Brie Larson felt "very weirdly emotional" when she was offered the role of Captain Marvel.

The Oscar-winning actress plays the title character, also known as Carol Danvers, in the upcoming superhero film, and in an interview with U.S. InStyle magazine, she admitted she struggled to decide whether to accept the offer to lead Marvel's first-ever female standalone movie.

“It was very weirdly emotional, and I just kept thinking, ‘Oh my god. Am I going to be a Disneyland character?’" she recalled, noting that the decision was harder to make because she was sworn to secrecy about the offer and couldn't talk it through with loved ones.

However, Brie was convinced when she read the first draft of the script, because she felt like she had finally come across a female version of Harrison Ford's Indiana Jones, who became her ideal when she was young.

“I couldn’t think of a female equivalent,” she explained. “There was Sigourney Weaver in Alien, of course, but there wasn’t enough of that spectrum of confidence and sass and a little bit of a mess, just a mix of everything.

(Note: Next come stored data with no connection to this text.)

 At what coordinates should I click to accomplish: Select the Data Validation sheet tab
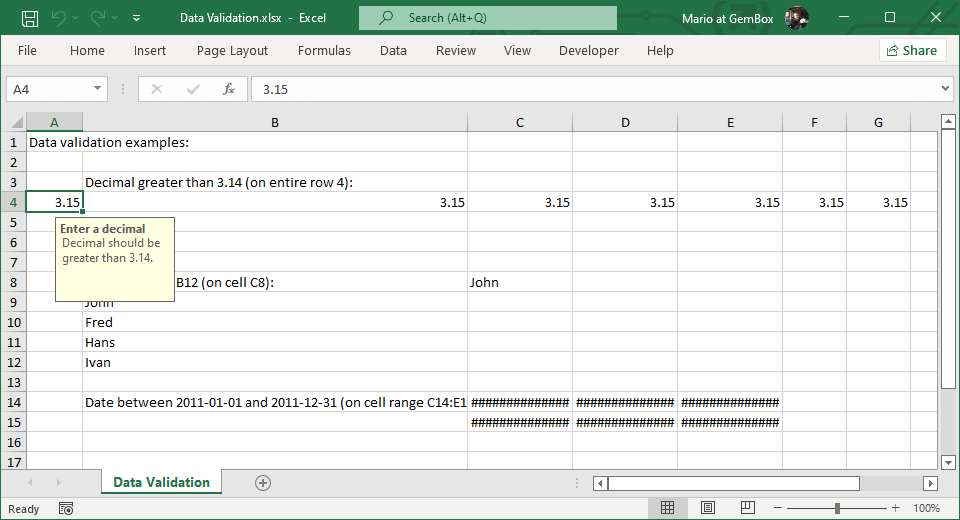tap(161, 483)
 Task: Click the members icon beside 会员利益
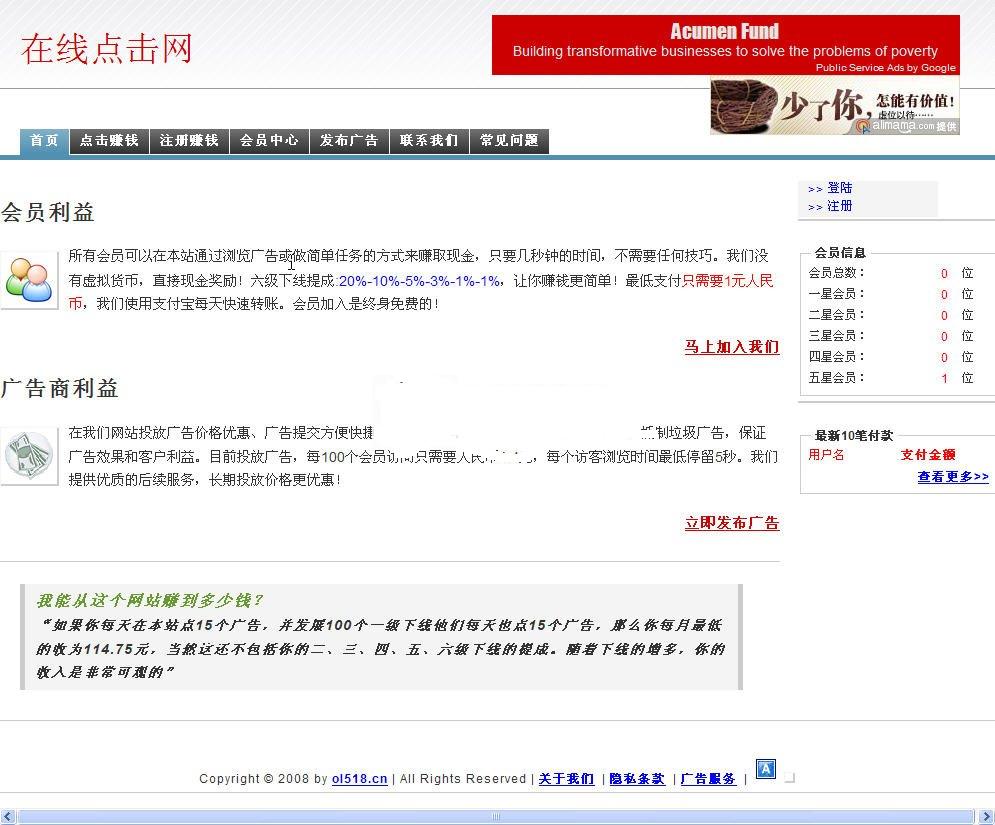click(29, 280)
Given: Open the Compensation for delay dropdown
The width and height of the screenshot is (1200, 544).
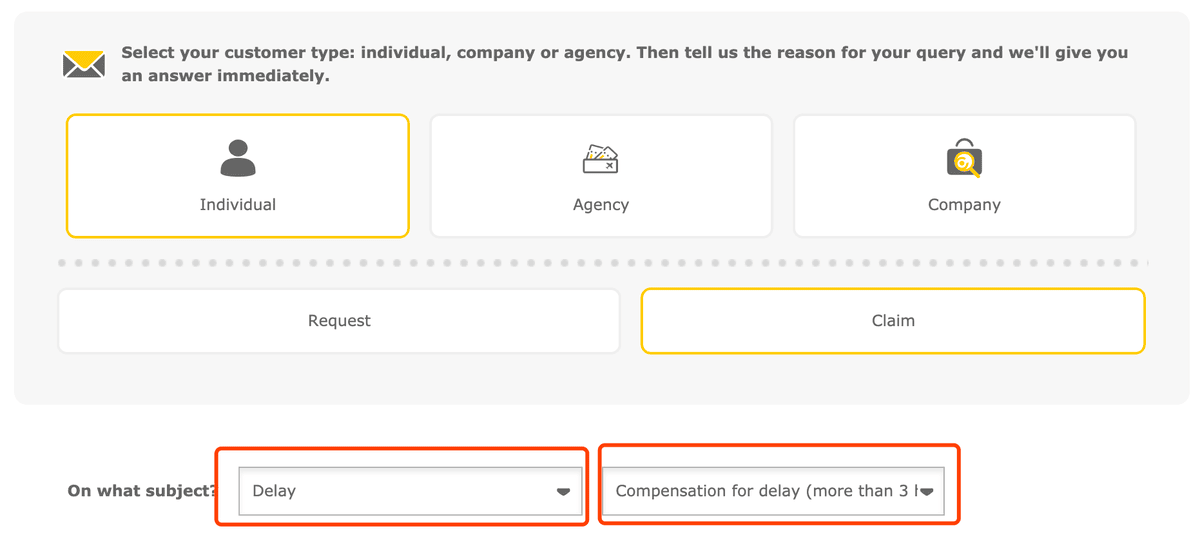Looking at the screenshot, I should 773,491.
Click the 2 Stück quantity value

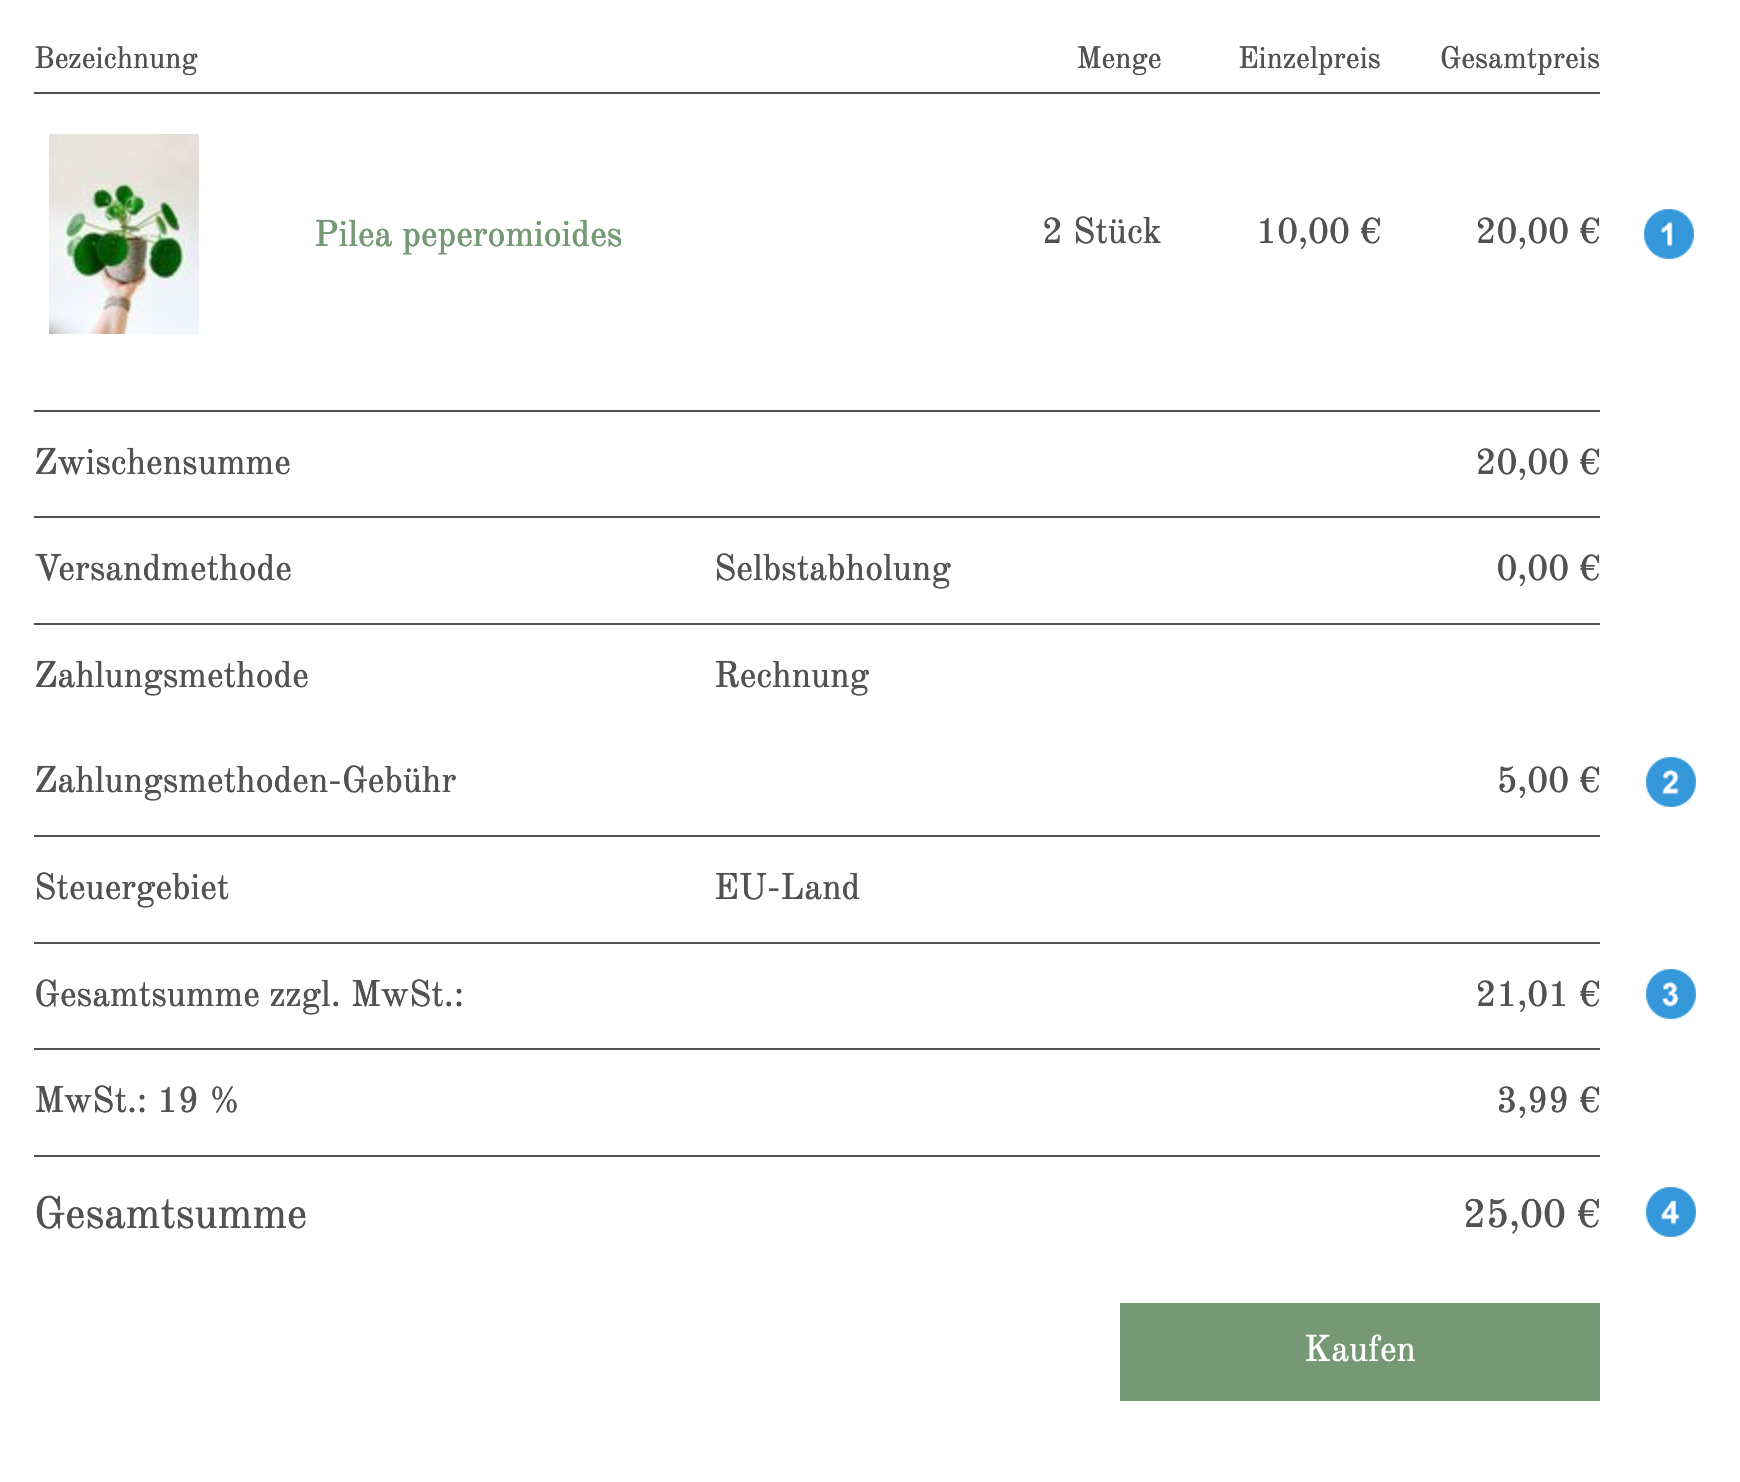[1101, 231]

Women weren’t allowed to do that."

The 29-year-old also felt that taking on the superhero would help her continue her mission of challenging female stereotypes onscreen and making sure there is greater representation of realistic and strong female characters.

“The movie was the biggest and best opportunity I could have ever asked for,” the Room star continued. “It was, like, my superpower. This could be my form of activism: doing a film that can play all over the world and be in more places than I can be physically.”

She sought advice from Marvel veteran, Captain America's Chris Evans, and asked him about how he dealt with the increased fame and fandom and he told her to pretend if as if it were “happening to someone else.”

Captain Marvel hits cinemas in March (19).